## WHAT IS NEEDED
The expected output is an exact copy of the lines from the one containing "Task: Select the (2) wave count label" through the final line of the entries below, with no images.

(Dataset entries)
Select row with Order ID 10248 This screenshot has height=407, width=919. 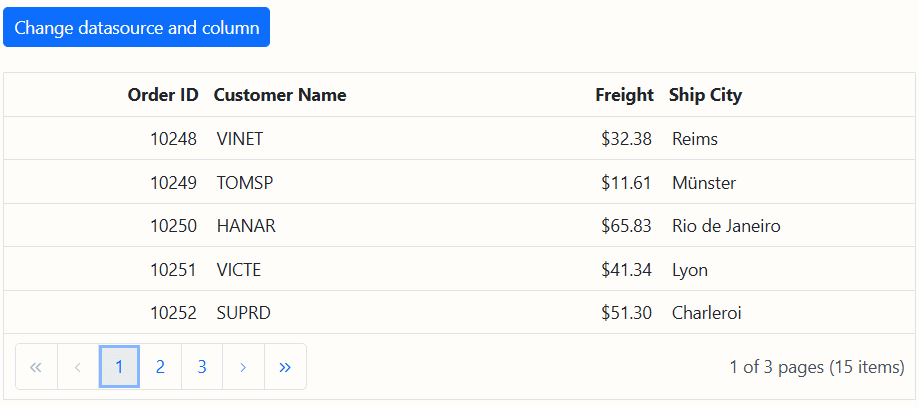173,139
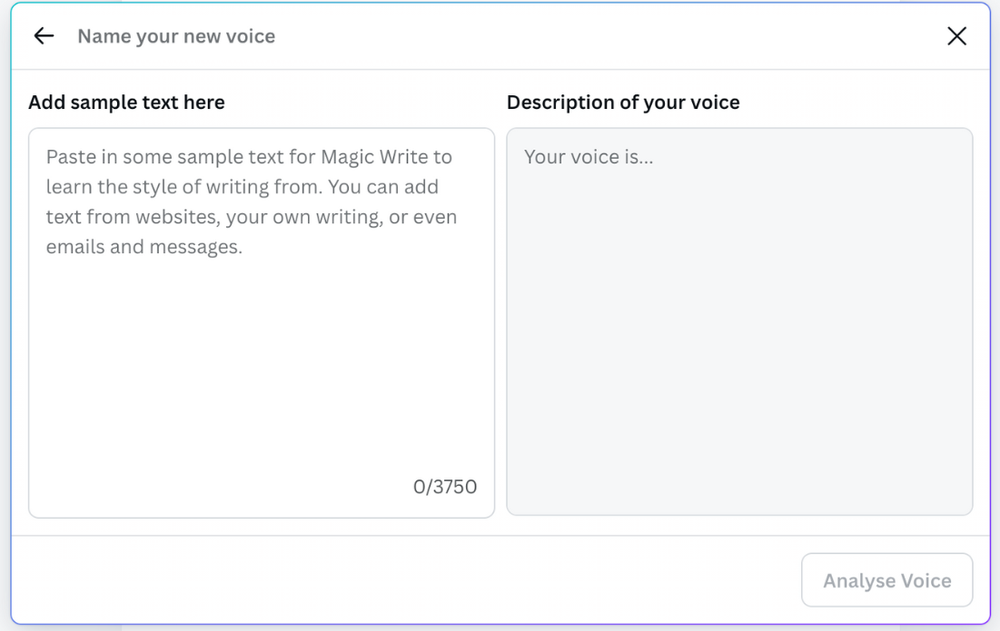This screenshot has height=631, width=1000.
Task: Close the new voice dialog
Action: click(957, 36)
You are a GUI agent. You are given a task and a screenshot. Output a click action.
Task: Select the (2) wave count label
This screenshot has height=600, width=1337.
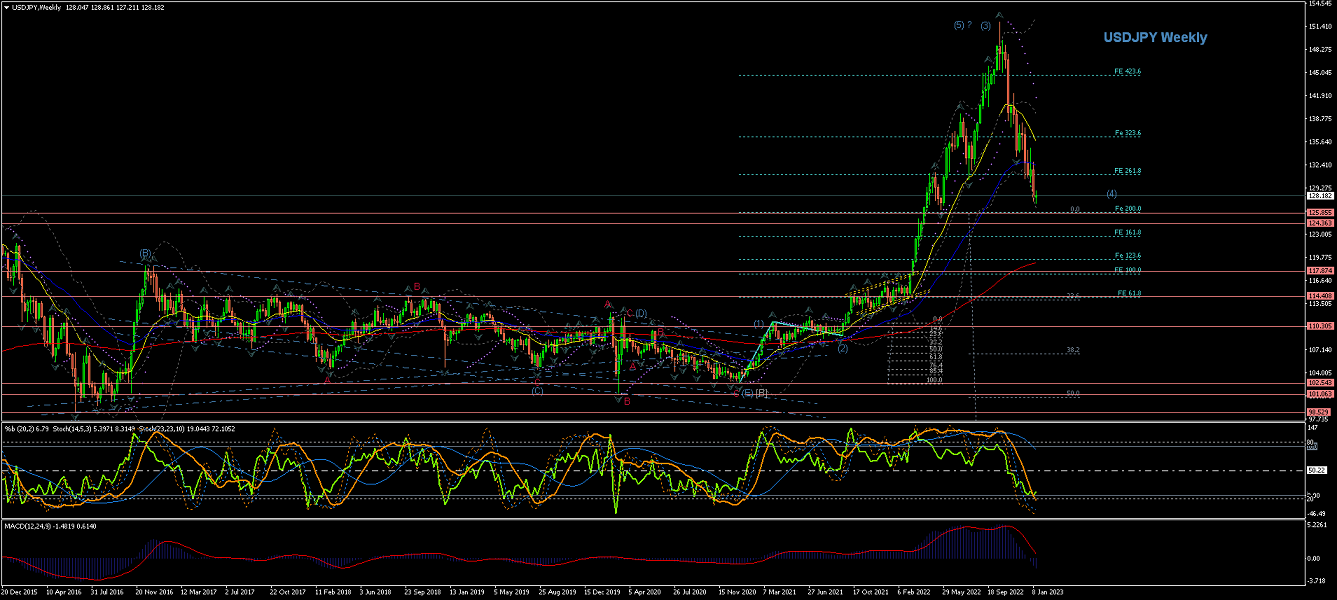[x=842, y=348]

## WORKED SOLUTION
Task: Select the (2) wave count label
This screenshot has height=600, width=1337.
[x=842, y=348]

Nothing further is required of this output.